Gudeg.net—Nyadran atau ruwah Syakban adalah adat istiadat masyarakat di Di Yogyakarta dan Jawa Tengah yang umum dilakukan menjelang Idulfitri. Biasanya sadran agung yang dilakukan oleh masyarakat desa diakhiri dengan kenduri warga. Tak terkecuali di desa Rajeg Wetan.
Desa ini terletak di tak jauh ke sebelah barat Ringroad Siliwangi, di wilayah Tirtoadi, Sleman. Desa ini memiliki nama populer berupa singkatan yang cukup mengena. Mereka menyebut desa mereka Dewi Rawe.
Nyadran agung di desa wisata budaya ini dilakukan dengan serius, sangat mengakar pada budaya, dan cukup kolosal, dilihat dari sisi keterlibatan warga. Agenda ini dilaksanakan 3 Mei 2019.
Empat gunungan hasil bumi, ikon desa “Dewi Rawe”, dan dua ogoh-ogoh perempuan dan laki-laki berukuran besar dikirab keliling desa bersama runtutan iring-iringan yang banyak.
“Gunungan Dewi Rawe ada rebungnya. Baik di pucuk atau bukan, sayur rebung, bakpia rebung. Karena kuliner yang cukup khas dari desa ini rebung,” ungkap Widiarto, Kepala Dukuh di Rajek Wetan saat diwawancara di sela-sela acara (3/5).
Suasana saat itu sangat semarak dan hidup oleh hiruk pikuk warga yang mengikuti kirab dan yang menonton. Semua sama gembiranya. Tua muda, dari usia Tk hingga lansia nampak larut dalam perayaan budaya ini.

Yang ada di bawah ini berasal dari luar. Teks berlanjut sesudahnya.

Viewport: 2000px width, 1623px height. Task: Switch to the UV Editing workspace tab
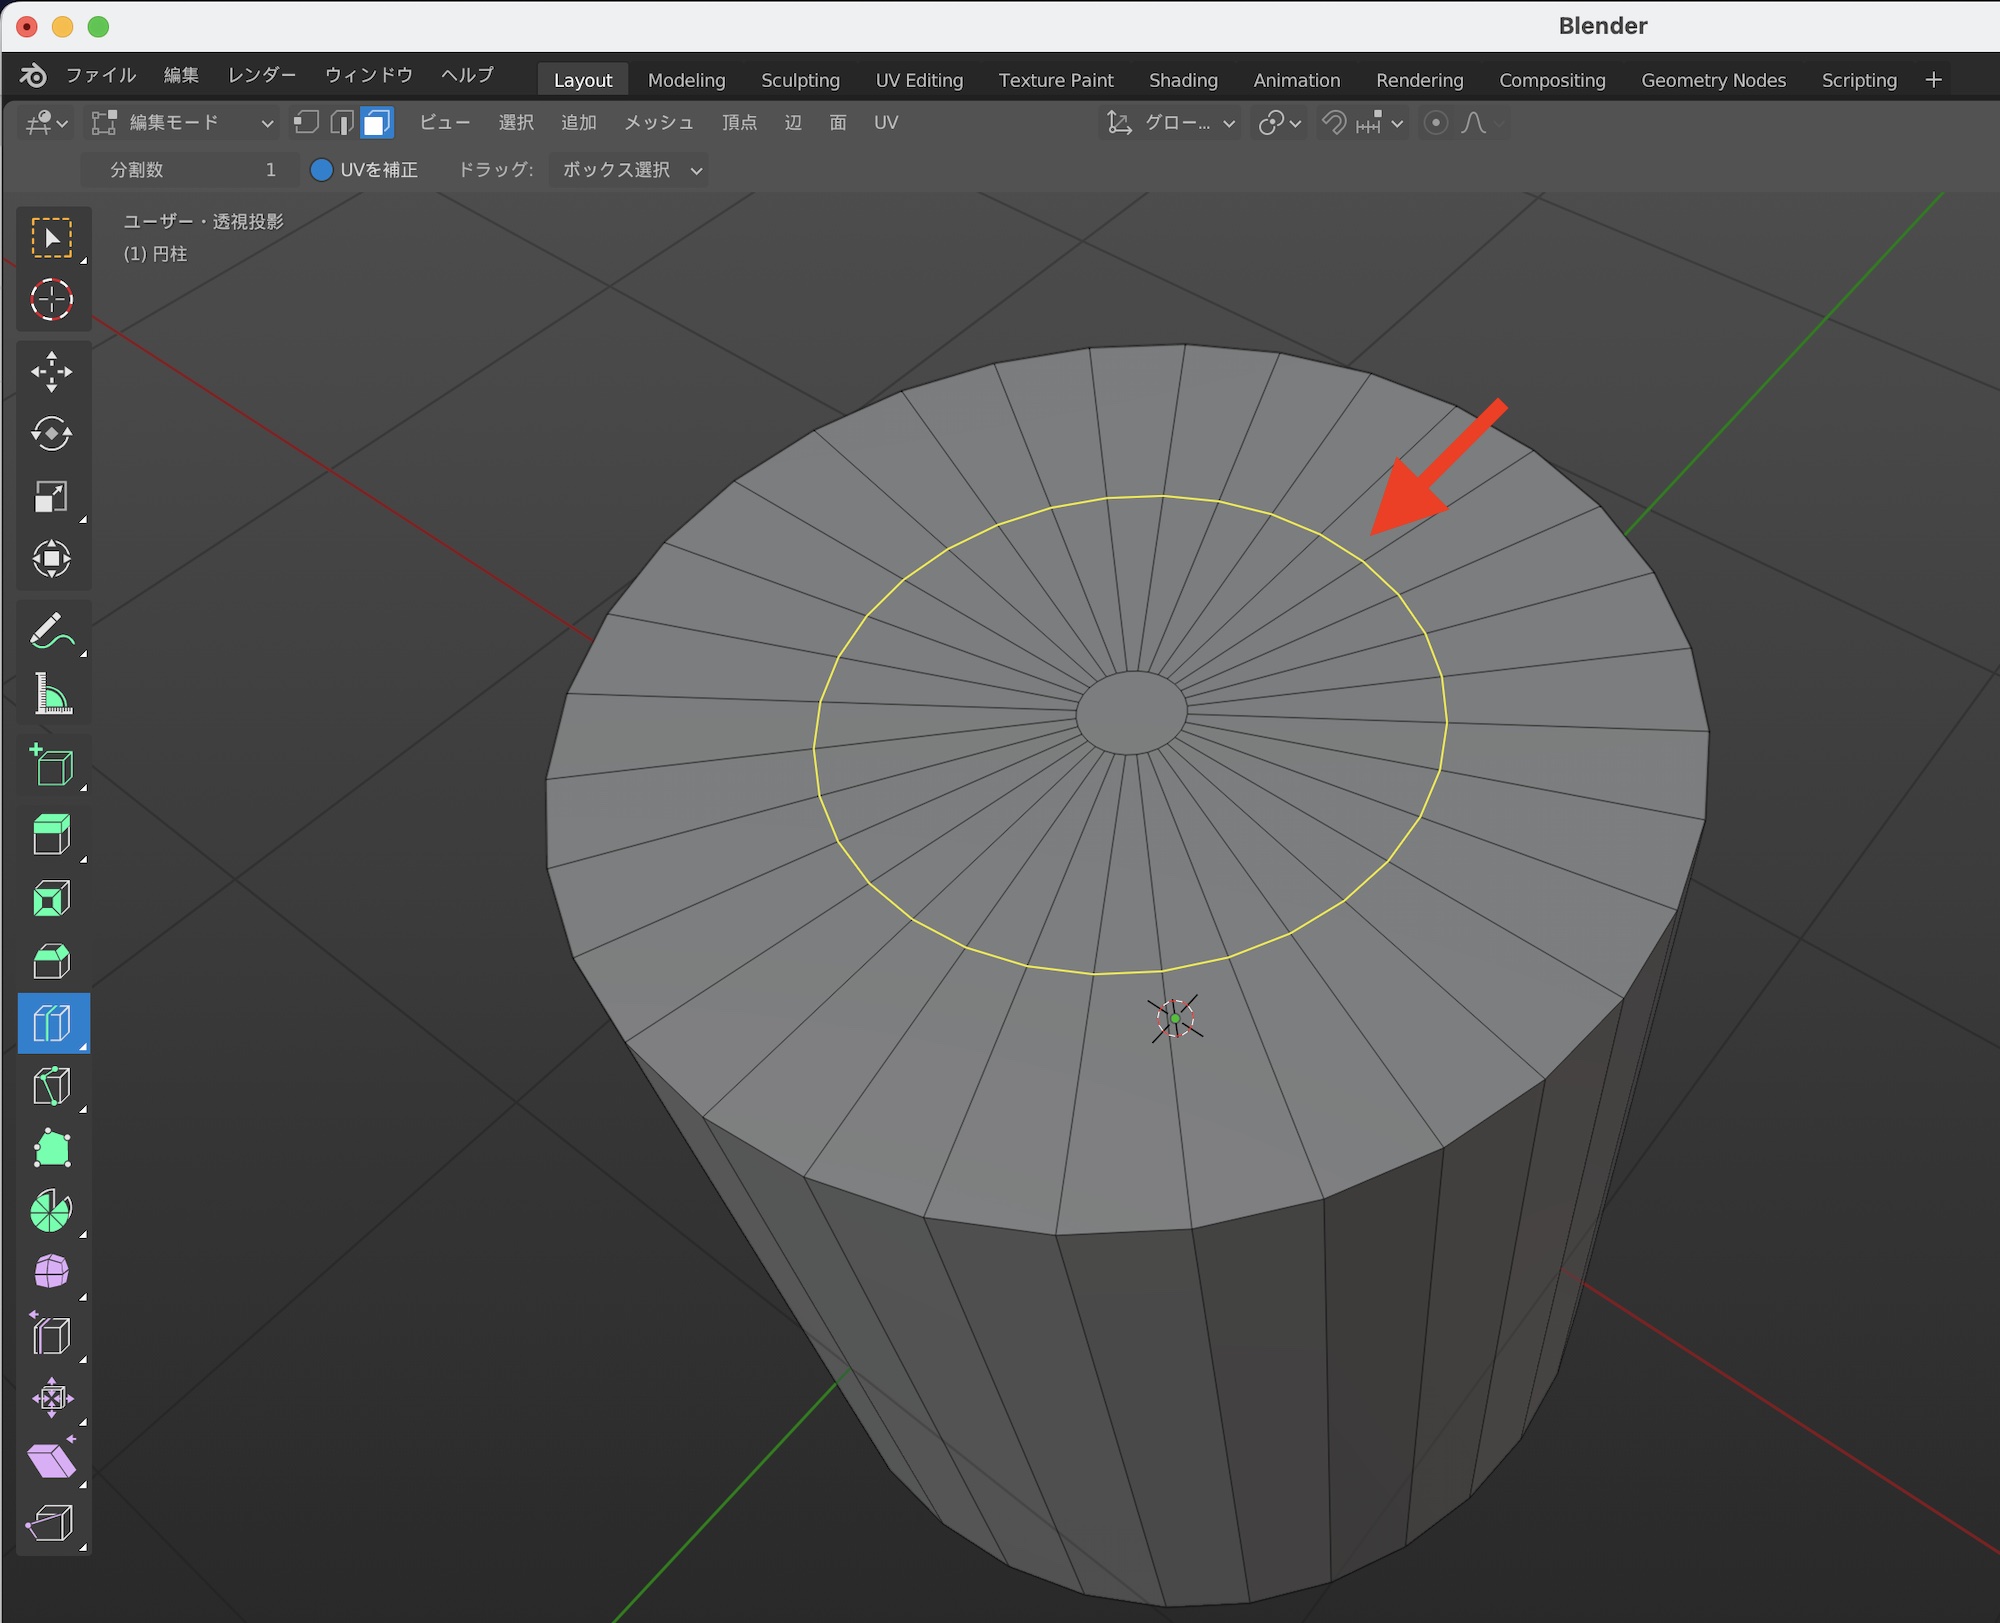tap(918, 80)
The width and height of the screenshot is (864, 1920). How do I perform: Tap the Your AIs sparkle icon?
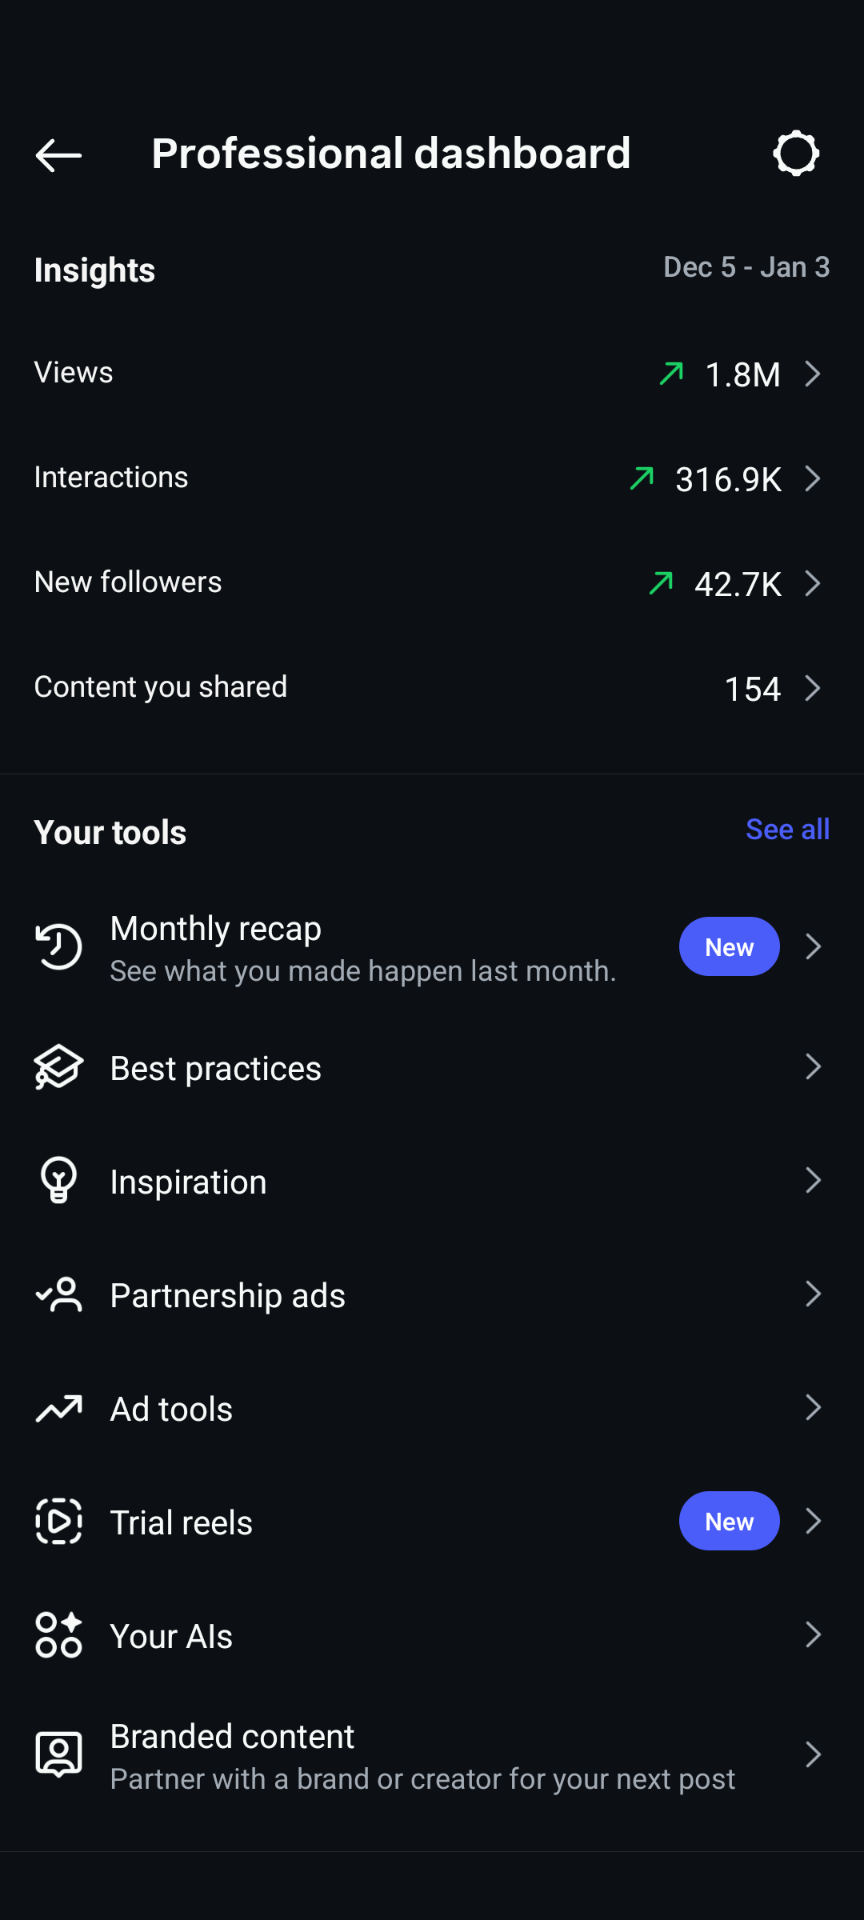point(59,1636)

Bermula dari pondokan, dilepas oleh sambutan berbahasa Jawa, iring-iringan didahului oleh dua penunggang kuda. Penunggang kuda ini diikuti oleh iring-iringan pembaca macapat yang melagukan serat dengan indah. Mereka ditemani dengan asap wangi dan taburan bunga.
Di belakangnya diikuti oleh iring-iringan gunungan pertama, dan gunungan-gunungan berikutnya. Iring-iringan paling belakang adalah satu pasang ogoh-ogoh. Di tengah-tengah kirab, iring-iringan delman bergabung mengikuti kirab.
Ogoh-ogoh dibawa oleh sekelompok pemuda berlepotan cat hitam, hijau, dan anak-anak bertopeng dan berguling. Sebagian tertutup pasir dan tanah karenanya. Tidak hanya iring-iringan warga, kita juga dapat menyaksikan iring-iringan pasukan baris-berbaris.
Jalan yang ditempuh cukup panjang dan sedikit berkontur. Jalannya naik turun, alias berbukit dan menukik. Namun turut hadir di situ dan ikut larut dalam euforia, perjalanan tersebut tidak terasa melelahkan.
Kirab bermuara di wana desa yang dibangun oleh Dinas Lingkungan Hidup (DLH) Sleman pada tahun 2015. Tak disangka desa ini memiliki ruang terbuka hijau yang cukup luas di tengah-tengah desa. Bahkan dilengkapi dengan berbagai permainan fisik untuk anak.
Setelah sambutan dan doa dari Sekdes, Camat, dan Dinas Budaya DIY, dan perwakilan pemkan Sleman, waktunya rayahan. Rayahan ini adalah waktu di mana warga berebut isi gunungan.
Empat gunungan tersebut habis dalam waktu yang cukup singkat. Isi gunungan memang dipercaya membawa berkah bagi yang mendapatkan.
Di antara warga bahkan terlihat Heru Gundul, pembawa acara petualangan di salah satu TV swasta di Indonesia.
“Saya ikut rayahan selain merayakan tradisi adat budaya Jawa, juga karena seru ikut berebut dengan warga,” ujar pria yang sudah lama tinggal di Jogja ini. Ia mendapatkan ayam ingkung, hampir utuh.
Desa ini memang ditasbihkan sebagai desa wisata budaya. Disebut desa wisata budaya karena mereka ingin wisata di desa ini berakar pada kebudayaan dan seni. Mereka tidak ingin mengubah wajah desa dengan membangun wahana untuk menghibur pengunjung.